Le Code pénal prévoit déjà une circonstance aggravante en cas d’homicide d’un conjoint. Pensez-vous que l’infraction de féminicide doive être créée ?

Le féminicide n’existe pas dans le Code pénal, de même que l’infanticide. Leur introduction en droit français demanderait un important travail de réécriture des textes qui me semble inutile. L’infraction d’homicide inclut déjà la circonstance aggravante que vous citez. En revanche, j’utilise très fréquemment le terme féminicide dans le langage courant. Le terme féminicide reflète une réalité criminelle : tout doit être déployé pour que ce ne soit plus une fatalité.

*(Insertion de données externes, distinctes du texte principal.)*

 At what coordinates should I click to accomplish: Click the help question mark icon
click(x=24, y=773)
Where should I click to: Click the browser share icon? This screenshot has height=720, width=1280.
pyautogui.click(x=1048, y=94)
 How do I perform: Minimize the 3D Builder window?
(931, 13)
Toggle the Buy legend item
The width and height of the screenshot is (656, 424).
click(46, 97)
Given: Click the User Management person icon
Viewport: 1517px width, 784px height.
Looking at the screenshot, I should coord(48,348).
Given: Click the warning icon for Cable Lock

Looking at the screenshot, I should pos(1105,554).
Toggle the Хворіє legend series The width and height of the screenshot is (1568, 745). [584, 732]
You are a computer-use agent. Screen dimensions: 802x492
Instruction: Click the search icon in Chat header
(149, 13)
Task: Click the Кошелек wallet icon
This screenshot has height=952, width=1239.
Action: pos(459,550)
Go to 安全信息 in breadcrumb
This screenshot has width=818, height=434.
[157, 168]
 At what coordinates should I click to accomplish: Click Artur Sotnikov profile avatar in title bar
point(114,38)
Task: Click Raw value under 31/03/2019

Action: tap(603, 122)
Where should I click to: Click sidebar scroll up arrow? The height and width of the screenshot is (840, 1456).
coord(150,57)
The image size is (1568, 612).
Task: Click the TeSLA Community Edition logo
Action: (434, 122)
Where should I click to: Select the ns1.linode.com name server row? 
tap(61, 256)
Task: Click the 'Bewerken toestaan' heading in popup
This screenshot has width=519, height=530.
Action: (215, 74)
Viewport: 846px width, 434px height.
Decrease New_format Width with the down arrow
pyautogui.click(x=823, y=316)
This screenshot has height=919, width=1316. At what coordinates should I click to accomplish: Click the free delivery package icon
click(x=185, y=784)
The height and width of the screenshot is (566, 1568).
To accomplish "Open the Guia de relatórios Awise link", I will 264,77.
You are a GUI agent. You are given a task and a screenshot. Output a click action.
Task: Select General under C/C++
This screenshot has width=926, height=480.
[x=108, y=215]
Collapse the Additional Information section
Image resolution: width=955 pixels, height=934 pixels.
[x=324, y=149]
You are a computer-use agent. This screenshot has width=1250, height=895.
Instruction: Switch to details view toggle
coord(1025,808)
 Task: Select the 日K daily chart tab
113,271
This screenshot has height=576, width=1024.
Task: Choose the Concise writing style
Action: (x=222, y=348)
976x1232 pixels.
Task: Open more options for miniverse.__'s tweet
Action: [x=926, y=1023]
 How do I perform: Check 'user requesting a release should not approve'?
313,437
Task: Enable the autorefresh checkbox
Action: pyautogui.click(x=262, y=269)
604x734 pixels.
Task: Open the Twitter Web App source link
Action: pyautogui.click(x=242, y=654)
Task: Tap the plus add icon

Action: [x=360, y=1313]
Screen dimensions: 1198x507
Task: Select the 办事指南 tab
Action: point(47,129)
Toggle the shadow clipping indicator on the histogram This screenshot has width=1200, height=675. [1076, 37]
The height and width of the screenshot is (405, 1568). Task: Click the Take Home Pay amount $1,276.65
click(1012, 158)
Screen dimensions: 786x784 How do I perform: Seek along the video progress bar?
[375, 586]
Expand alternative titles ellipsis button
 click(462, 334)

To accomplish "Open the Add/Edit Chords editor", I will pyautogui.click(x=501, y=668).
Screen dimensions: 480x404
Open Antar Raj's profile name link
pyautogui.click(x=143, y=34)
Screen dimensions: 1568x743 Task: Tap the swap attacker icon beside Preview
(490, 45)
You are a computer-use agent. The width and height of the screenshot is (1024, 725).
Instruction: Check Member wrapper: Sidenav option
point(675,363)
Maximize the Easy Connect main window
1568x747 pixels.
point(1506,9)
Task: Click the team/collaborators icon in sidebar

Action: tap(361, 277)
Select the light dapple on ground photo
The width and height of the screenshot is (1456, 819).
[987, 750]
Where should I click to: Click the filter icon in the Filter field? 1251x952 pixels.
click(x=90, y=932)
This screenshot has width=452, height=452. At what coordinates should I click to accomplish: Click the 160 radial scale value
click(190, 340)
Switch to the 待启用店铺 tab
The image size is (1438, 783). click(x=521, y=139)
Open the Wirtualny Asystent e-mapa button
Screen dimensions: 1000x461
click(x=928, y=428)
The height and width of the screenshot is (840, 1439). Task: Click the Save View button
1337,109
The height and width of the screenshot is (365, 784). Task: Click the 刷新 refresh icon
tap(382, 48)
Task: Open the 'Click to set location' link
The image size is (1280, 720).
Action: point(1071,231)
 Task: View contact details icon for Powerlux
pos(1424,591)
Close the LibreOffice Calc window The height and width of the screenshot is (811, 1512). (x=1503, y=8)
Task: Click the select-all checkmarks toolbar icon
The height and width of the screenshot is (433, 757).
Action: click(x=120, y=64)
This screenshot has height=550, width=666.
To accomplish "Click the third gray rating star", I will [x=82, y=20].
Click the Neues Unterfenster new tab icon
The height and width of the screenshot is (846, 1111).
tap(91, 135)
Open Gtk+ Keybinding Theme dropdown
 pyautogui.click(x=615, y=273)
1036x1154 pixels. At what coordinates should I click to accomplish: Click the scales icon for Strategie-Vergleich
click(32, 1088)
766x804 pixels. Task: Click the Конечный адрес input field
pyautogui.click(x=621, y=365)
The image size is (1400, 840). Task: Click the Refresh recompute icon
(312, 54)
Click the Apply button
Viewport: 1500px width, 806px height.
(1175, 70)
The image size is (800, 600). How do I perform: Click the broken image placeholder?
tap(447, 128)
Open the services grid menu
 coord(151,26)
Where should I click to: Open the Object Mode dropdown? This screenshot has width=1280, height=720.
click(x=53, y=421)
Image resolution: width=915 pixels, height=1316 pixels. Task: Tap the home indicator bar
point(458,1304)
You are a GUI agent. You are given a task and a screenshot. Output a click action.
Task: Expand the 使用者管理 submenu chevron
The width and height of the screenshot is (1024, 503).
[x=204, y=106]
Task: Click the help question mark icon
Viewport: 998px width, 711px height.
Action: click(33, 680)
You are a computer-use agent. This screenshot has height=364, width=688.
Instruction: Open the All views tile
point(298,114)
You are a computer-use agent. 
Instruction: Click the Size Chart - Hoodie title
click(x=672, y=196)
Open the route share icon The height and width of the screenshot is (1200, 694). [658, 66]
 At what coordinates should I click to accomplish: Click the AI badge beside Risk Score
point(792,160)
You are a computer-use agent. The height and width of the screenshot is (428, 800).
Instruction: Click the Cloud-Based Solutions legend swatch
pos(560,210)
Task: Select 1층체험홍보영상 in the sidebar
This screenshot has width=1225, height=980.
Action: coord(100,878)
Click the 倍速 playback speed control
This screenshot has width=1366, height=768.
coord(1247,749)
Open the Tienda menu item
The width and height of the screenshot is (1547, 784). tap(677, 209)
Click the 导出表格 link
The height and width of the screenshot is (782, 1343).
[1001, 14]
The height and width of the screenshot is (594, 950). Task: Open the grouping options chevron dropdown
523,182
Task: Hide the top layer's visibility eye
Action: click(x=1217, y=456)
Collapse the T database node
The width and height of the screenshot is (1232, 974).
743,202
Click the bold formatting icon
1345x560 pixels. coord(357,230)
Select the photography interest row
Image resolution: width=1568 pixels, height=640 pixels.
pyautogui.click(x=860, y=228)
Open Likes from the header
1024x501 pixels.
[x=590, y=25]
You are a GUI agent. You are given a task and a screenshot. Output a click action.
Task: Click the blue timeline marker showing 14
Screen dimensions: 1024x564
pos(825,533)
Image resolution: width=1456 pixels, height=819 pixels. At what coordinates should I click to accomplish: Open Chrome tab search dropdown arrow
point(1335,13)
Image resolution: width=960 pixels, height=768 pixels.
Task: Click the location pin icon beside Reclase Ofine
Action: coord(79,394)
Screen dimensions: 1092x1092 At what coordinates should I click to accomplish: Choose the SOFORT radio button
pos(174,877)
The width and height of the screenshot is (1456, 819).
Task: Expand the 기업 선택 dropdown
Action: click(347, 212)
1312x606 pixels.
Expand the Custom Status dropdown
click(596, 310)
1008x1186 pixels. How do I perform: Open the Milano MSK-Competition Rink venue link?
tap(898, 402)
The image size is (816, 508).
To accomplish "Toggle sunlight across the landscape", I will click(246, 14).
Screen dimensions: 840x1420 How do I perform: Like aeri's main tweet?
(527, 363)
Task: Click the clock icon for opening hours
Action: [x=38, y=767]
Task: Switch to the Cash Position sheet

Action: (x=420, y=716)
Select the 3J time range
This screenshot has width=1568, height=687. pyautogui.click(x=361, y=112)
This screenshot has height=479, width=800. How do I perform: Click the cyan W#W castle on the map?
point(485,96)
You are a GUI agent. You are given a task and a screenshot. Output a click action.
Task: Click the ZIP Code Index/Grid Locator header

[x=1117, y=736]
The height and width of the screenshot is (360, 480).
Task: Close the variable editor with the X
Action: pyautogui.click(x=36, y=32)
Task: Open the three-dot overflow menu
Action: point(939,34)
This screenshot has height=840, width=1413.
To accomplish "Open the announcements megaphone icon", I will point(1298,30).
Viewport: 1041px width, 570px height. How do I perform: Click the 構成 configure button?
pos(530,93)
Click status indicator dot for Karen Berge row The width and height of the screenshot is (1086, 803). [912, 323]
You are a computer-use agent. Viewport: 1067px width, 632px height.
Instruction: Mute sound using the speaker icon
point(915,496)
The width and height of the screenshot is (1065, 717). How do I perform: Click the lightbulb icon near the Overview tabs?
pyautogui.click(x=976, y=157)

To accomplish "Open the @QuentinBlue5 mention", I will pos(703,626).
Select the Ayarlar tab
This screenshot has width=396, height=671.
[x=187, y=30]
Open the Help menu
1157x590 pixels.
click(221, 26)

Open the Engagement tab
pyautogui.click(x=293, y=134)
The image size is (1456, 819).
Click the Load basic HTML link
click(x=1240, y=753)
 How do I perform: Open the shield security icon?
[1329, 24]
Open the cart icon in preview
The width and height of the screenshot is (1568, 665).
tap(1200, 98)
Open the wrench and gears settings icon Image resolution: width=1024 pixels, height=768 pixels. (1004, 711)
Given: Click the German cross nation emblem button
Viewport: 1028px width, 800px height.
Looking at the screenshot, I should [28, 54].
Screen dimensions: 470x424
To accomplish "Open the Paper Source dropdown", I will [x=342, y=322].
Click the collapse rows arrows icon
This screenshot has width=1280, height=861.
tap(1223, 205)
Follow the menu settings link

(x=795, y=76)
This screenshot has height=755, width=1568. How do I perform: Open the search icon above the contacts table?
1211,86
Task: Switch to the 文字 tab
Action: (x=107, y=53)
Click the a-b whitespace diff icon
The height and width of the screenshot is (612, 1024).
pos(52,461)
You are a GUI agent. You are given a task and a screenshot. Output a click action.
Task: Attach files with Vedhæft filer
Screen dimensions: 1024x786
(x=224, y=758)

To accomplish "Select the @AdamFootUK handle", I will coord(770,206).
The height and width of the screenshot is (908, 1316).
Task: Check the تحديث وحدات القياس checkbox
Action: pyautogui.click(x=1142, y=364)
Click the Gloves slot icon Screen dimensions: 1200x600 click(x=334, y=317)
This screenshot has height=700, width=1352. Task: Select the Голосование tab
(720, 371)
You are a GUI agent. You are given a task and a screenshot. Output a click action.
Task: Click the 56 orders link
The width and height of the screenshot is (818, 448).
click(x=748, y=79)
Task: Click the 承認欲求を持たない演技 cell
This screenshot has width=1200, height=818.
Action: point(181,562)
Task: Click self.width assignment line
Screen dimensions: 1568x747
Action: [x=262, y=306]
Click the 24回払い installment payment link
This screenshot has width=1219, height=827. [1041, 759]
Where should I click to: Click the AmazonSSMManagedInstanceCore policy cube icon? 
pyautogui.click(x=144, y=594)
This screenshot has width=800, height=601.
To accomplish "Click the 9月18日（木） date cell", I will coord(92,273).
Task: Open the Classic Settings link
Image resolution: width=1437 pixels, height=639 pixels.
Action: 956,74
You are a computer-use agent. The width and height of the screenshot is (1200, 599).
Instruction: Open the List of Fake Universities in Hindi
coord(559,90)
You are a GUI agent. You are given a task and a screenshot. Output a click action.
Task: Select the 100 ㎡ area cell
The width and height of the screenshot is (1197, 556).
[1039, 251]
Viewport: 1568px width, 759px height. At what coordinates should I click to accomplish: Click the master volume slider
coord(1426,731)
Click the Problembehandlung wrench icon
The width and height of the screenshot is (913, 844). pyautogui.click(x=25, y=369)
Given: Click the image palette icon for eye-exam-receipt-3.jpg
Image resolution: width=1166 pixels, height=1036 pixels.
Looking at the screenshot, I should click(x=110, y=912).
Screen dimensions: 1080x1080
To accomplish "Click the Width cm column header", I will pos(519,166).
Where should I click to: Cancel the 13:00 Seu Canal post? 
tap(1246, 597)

Si les parlementaires s’emparent de ce sujet, j’attire leur attention sur le risque d’inconstitutionnalité d’un texte introduisant une discrimination entre les genres.

Des moyens supplémentaires aux forces de police ont été annoncés. Lesquels ?

Une hausse des moyens. Sur le milliard d’euros attribué à la lutte contre les violences conjugales, 360 millions seront débloqués cette année et 220 millions seront octroyés au ministère de l’Intérieur. Dans les commissariats et les gendarmeries, 80 postes supplémentaires d’intervenants sociaux seront créés. Un budget est également nécessaire pour les formations initiales et continues à l’accueil des victimes conjugales pour les policiers et les gendarmes.

Et pour la justice ? Des postes de magistrats seront-ils créés ?

Le budget général de la justice est en augmentation, 100 postes supplémentaires de magistrats et 380 de greffiers sont d’ores et déjà prévus. Les présidents de juridictions décideront de la répartition adaptée au cas par cas. Pour le sujet qui nous intéresse, un budget supplémentaire de 10 millions d’euros a été annoncé mais en réalité ce sera plus. 5,5 millions d’euros seront déjà engagés pour développer les bracelets anti-rapprochement. Ce à quoi s’ajoute le financement des ressources humaines dédiées à la réponse téléphonique pour les victimes, la multiplication des espaces médiatisés de rencontre…

L'Espagne semble avoir été une source d’inspiration de certaines mesures à adopter. Mais pas l’instauration d’un tribunal spécial. Pourquoi ?

C’est un système différent. En France, nous séparons le juge civil du juge pénal. Mais finalement, nos chambres de l’urgence, qui donnent la priorité au traitement de ce type de dossiers, se rapprochent de l’esprit espagnol en réunissant les différents maillons de la chaîne judiciaire. Sans bouleverser l’organisation de nos tribunaux, nous espérons parvenir aux mêmes résultats.